Ronke Adekoluejo’s parents are “really supportive”, she says. “They watch me in everything, even when I’m doing things that are not nice to see your daughter do.” One example would be the scene in Rain Dogs, a recent HBO/BBC comedy created by Cash Carraway, in which Adekoluejo’s character has drunken sex next to a corpse in a funeral parlour. Another might be her role in Searchlight Pictures’ period drama Chevalier, directed by Stephen Williams — she plays an African slave who has a relationship with a French plantation owner, and is left behind when their son Joseph Bologne (Kelvin Harrison Jr) becomes a favourite composer of Marie Antoinette.

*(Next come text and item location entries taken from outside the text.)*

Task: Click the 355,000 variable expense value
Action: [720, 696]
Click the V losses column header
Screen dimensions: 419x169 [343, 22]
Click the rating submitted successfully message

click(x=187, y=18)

Her parents’ encouragement began when her liveliness as a child earned her the nickname ‘Activity’. To help burn off that energy, she and her brother were enrolled in the Anna Scher Theatre performing arts school in north London. “It was just a hobby until my brother started getting jobs, and I started getting jealous. My five-year-old self thought, ‘I’m really good at this but my brother’s average, so what’s going on?’” Her brother would eventually swap acting for the Royal Navy, but Adekoluejo was set on the “best job in the world”.

Graduating from RADA in 2013, she initially concentrated on theatre, with parts in Pride And Prejudice at the Sheffield Crucible, The House That Will Not Stand at London’s Tricycle (now the Kiln), and a play she scripted herself, Teleportation. Along the way she was spotted by Mark Rylance, who recommended her to Steven Spielberg for a part in 2018 sci-fi blockbuster Ready Player One, a “life-changing experience”. Other projects include Disney’s Christopher Robin, and Eleventh Hour Films/Sony Pictures Tele­vision’s Alex Rider series, based on Anthony Horowitz’s teen spy novels.

Her plan now is to act in one play a year, “just to feel like myself”, to do enough television that she can “pay someone to sort out my garden”, and to work on films that tell “groundbreaking, monumental, incredible stories”. One of these will be Mandem In Miami, a coming-of-age comedy she is writing for BBC Film. “I can’t complain about parts if I don’t create the work.”